● What the exercise asks: In the text below about SE Ranking's Website Audit, how fast does the audit check pages?

● Source text:
------------
As your website grows, the number of big and small issues with your content will snowball. It’s inevitable as we face challenges, be it CMS limitations, lagging behind new SEO trends, or simply the human factor. For whatever reason they occur, all content issues should be addressed on time to minimize the damage they cause to your website’s SEO.

However, a technical SEO audit can take ages unless you use a tool that scans the entire website in minutes and crafts a comprehensive automated report. For this purpose we’re using Website Audit by SE Ranking to see what content-related SEO issues we can spot and fix.

What to Expect from SE Ranking’s Website Audit

If you have an account in SE Ranking, its Website Audit makes detecting your website’s technical SEO issues just a matter of one click. Once launched, the audit runs in the background and checks your website against 100 parameters at a speed of 500 pages per minute. You get the results in the form of an Overview Dashboard, an Issue Report, and several lists of crawled pages, links, and resources.

SE Ranking Website Audit dashboard.

To see if your website has any content-related SEO issues, you should go through several sections of the Issue Report, where you can access the full list of pages affected by every issue. Now let’s check what problems you can detect and resolve.

Misused Crawling and Indexing Restrictions

Your website will have pages that you want to see in search results, such as blog posts or product pages, as well as pages that you don’t want to see there, such as login pages or site search results. To forbid search engine bots from processing some pages, add page-level restrictive directives to:

  • The robots meta tag. To the head section of the HTML file, add <meta name=”robots” content=”noindex” />. This directive blocks all robots from indexing the page.
------------
● Available data:

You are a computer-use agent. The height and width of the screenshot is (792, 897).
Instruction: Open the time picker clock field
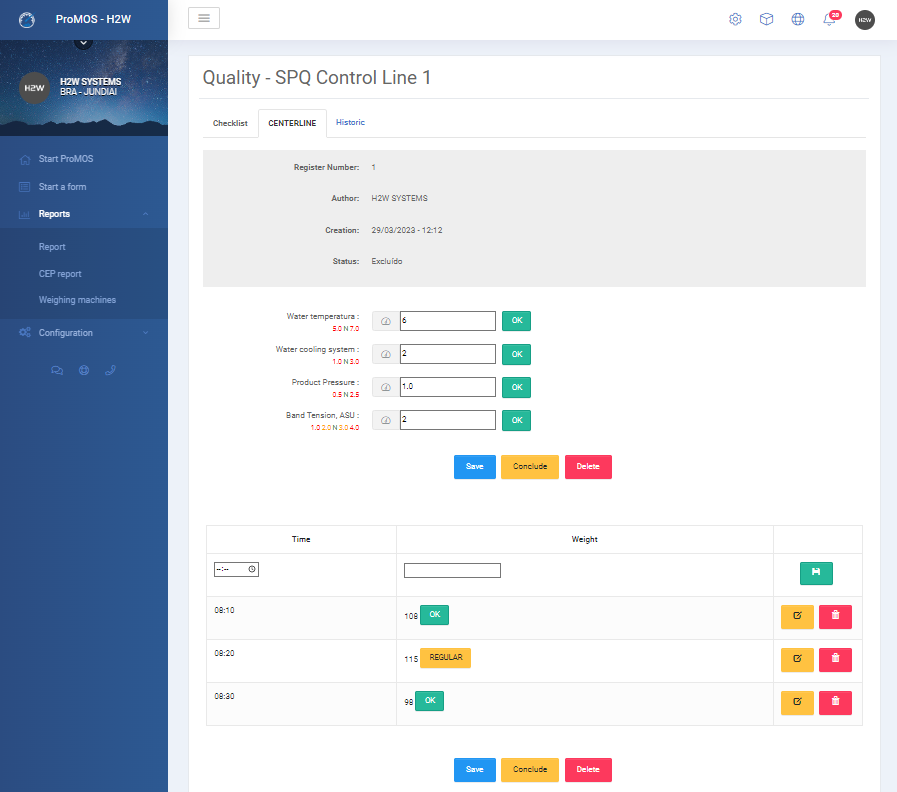[x=236, y=569]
------------
● Response to the exercise: 500 pages per minute.